Losing the plots in foreign lands
Dirco properties rot as renovation millions mysteriously blown
South African government properties around the world have fallen into disrepair after R118m meant for maintenance was diverted in 2016 to buy nonexistent land in New York.
Parliament’s international relations portfolio committee said this week it had uncovered numerous vacant, unused properties and plots of land.
Taxpayers are funding security and cleaning costs for buildings in prime areas, some of which have been empty for more than 20 years and others for which there are no title deeds.
MPs on the committee said the neglect was “a source of diplomatic embarrassment”. They pointed to a need for skilled and experienced staff in the international relations department property management office, part of the finance branch.
They want minister Naledi Pandor to order a professional assessment of all the properties and decide whether these should be renovated, rented out or sold.
Last week, Pandor announced the closure of 10 diplomatic missions during this financial year to save money. Court action is under way to recover the money diverted to the New York project.
Neglect of some of SA’s properties in other countries ‘a source of diplomatic embarrassment’ International relations portfolio committee
● Dozens of buildings, vacant properties and pieces of land owned by the South African government in several countries are in a state of decay because of millions meant for renovations was diverted to purchase land in New York that did not exist.
The abandoned assets, which include a parking bay in a prime spot in Paris, are some of the state-owned properties uncovered by a virtual oversight exercise conducted by parliament’s portfolio committee on international relations.
The committee’s virtual oversight conducted in March covered 12 missions, in Tehran, Iran; Luanda, Angola; Khartoum, Sudan; Juba, South Sudan; Havana, Cuba; Brasilia and São Paulo, Brazil; Windhoek and Walvis Bay in Namibia; Mbabane, Eswatini; Blantyre, Malawi; and Zurich, Switzerland, Portugal and France.

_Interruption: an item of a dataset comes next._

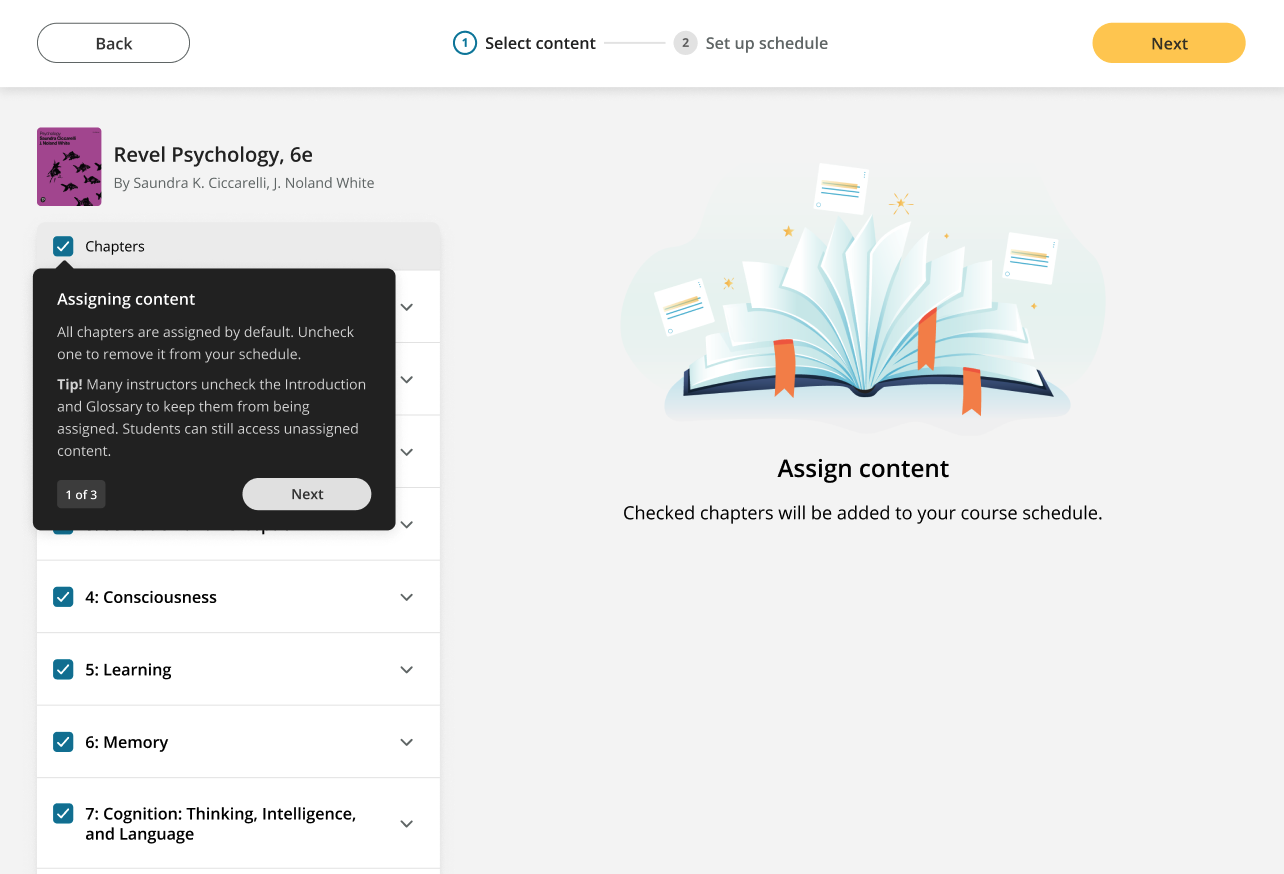This screenshot has height=874, width=1284.
Task: Expand the 4: Consciousness chapter chevron
Action: point(407,597)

According to the committee report, the department of international relations and co-operation (Dirco) reported that in its property portfolio it has 14 land parcels and 20 vacant, unused offices and residences that it owns abroad. MPs have over the years recommended that Dirco should buy or build properties abroad instead of renting.
MPs were incensed to discover that the capital budget for renovations of some of the dilapidated properties was “inadvertently” diverted to the New York project in 2016.
Taxpayers’ money was spent to buy “a site” in New York City, but R118m later there is nothing to show for the expenditure.
This week MPs lamented the state of decay of some of the properties, which have been left unattended by successive administrations, describing the neglect as “a source of diplomatic embarrassment”.
In Havana, for instance, there is broken furniture with “wobbly” beds that are “not fit for human use”.
ANC MP Bekizwe Nkosi said the situation was “particularly acute” and required urgent attention.
In a report adopted this week, the parliamentary committee found “a litany” of vacant, unused government-owned land parcels and properties.
Other findings include that:
● Some missions are renting office and residential accommodation in countries where SA has vacant land parcels and buildings;
● Some of the government-owned properties in prime spots have been standing vacant for more than 20 years;
● Services such as security and cleaning are being provided in the vacant properties;
● Renting of properties for office and residential purposes by missions abroad is one of the main cost drivers of the Dirco budget, and the cost of the upkeep of vacant properties and land parcels abroad is contributing to recurring fruitless and wasteful expenditure, as found by the auditor-general;
● Some missions are still using a manual record-keeping system to register movable assets and some assets are not accounted for;
● Even though most missions have devised workable systems to manage cash transactions, others have to manually count and reconcile their cash books and rely on cash boxes to keep money; and
● There are no title deeds for some of the properties.
MPs said Dirco’s property management model was improper and in need of urgent restructuring, with skilled and experienced staff.
They said the neglect was due to “a causal link” to the structure of the property management unit at Dirco.
“The function is located under the department’s finance branch, and is not a standalone specialist division with appropriately qualified personnel,” reads the report.
“As a result, management of properties was not a priority in the finance branch.”
Among the recommendations, MPs want minister of international relations and cooperation Naledi Pandor to commission a professional assessment of all the properties and decide whether they should be renovated, rented out or sold.
Dirco spokesperson Clayson Monyela said the department will work with the portfolio committee to address the shortcomings that have been identified.
“We do have a turnaround strategy in terms of addressing some of the gaps that we ourselves have picked up in terms of property management” he said.
Pandor told parliament in March that the R118m scandal was an embarrassment for the country.
“The R118m did not buy anything,” she said. The matter is in court, as Dirco tries to recoup its money.
Pandor announced last week that SA will shut down 10 diplomatic missions in response to SA’s fiscal constraints, which have been worsened by the impact of the Covid19 pandemic. Pandor said the missions, which include embassies, high commissions and consulates, will be closed systematically during the 2021/2022 financial year.